Thrasher’s Willie T. Jackson Stadium will remain dark this fall.
The school is hitting the pause button on its football program due to low participation. Blake Levine first reported on the decision.
Fielding a team, never mind a competitive one, has been a struggle for the Rebels in recent years. The 2025 squad had only 19 players, according to its MaxPreps roster. Thrasher went 0-11 – its eighth straight losing season.

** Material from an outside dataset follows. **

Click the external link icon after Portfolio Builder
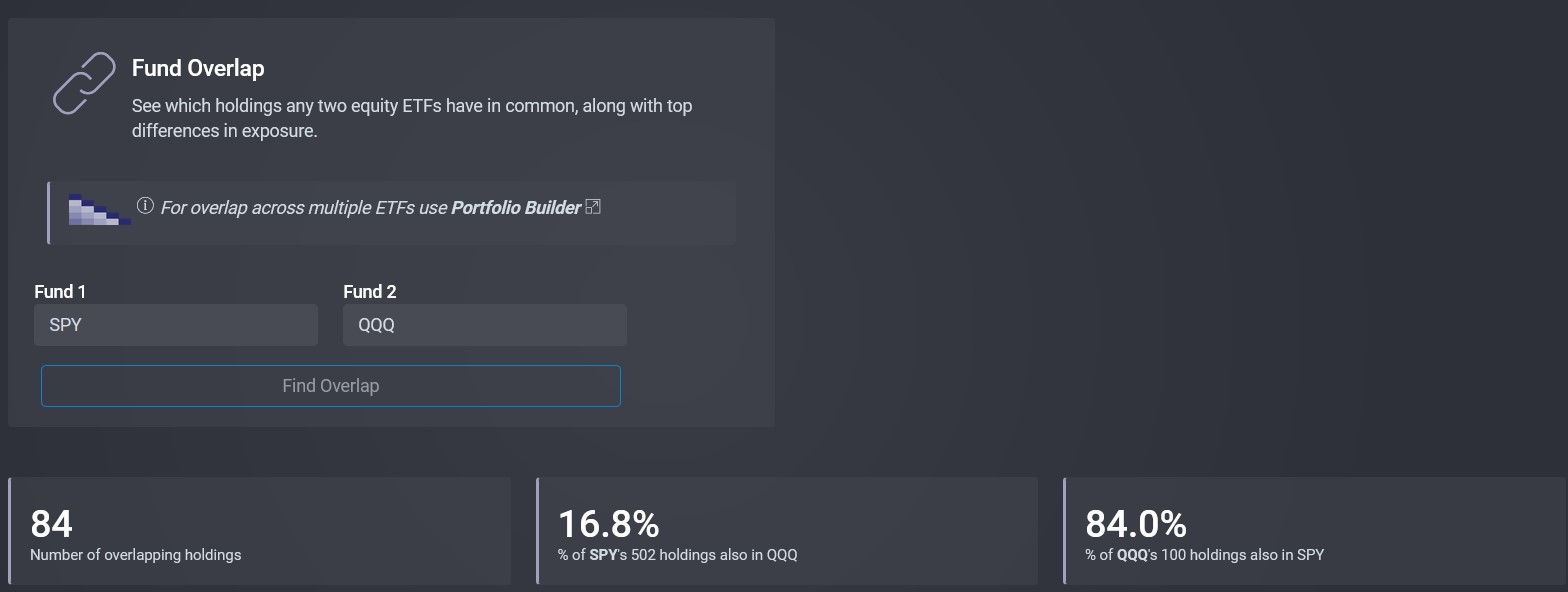The width and height of the screenshot is (1568, 592). click(x=593, y=207)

It was the first year for head coach Thomas Jamieson, who said he will remain at the school and try to build the program back up.

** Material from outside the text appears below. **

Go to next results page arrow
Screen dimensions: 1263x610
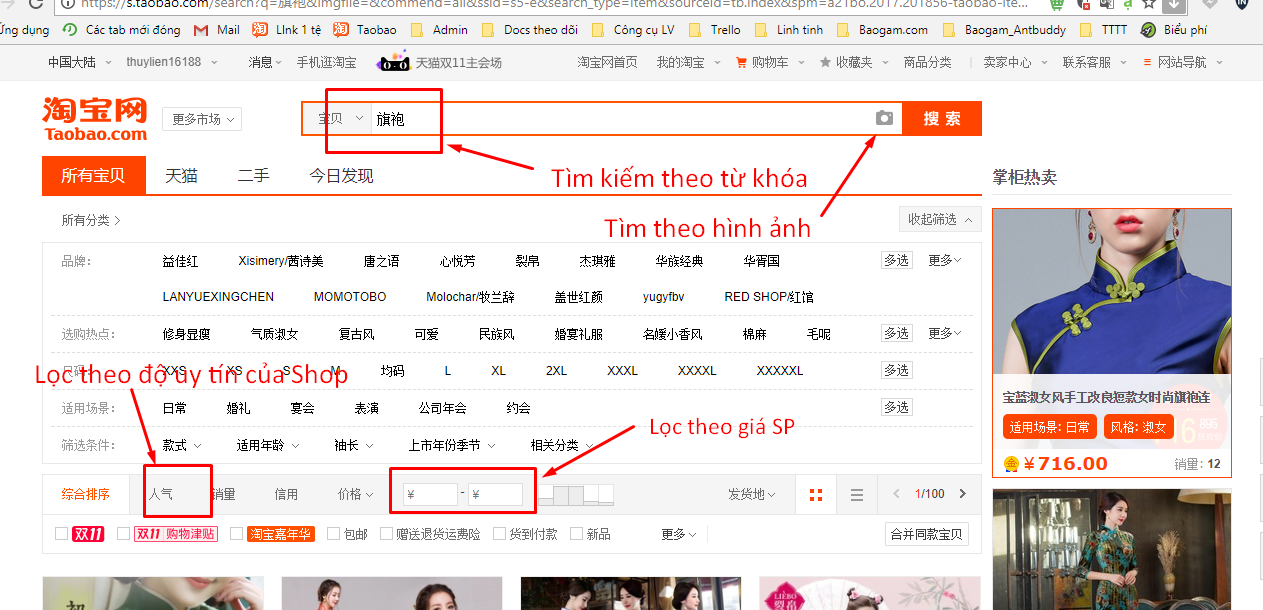pyautogui.click(x=963, y=494)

“I’m going to work with the ones I have and the junior high along with younger kids to get them more interested,” Jamieson said.
He said the varsity program will be on a “one-year pause, and see what next year holds.”
Jackson, the stadium’s namesake, started Thrasher’s football program in 1983. The Rebels had some early success, including an 8-3 record in 1985 and four total playoff appearances under Jackson, who was 61-99-1 during his 16-year tenure.
Thrasher holds the ignominious distinction of having the longest losing streak in state history, at 71 games (a forfeit win officially reduced that streak to 55). That skid ended in 2002.
The team became competitive again less than a decade later. Between 2011 and 2017, the Rebels were 32-39, although they failed to make the playoffs during that stretch. In fact, Thrasher’s last playoff appearance had been in 1992, a drought that ended in 2023 – due to being in a region with just four teams.
Over the last eight seasons, Thrasher is 10-71. The Rebels’ last winning campaign was in 2011, when they went 5-4 and narrowly missed the playoffs.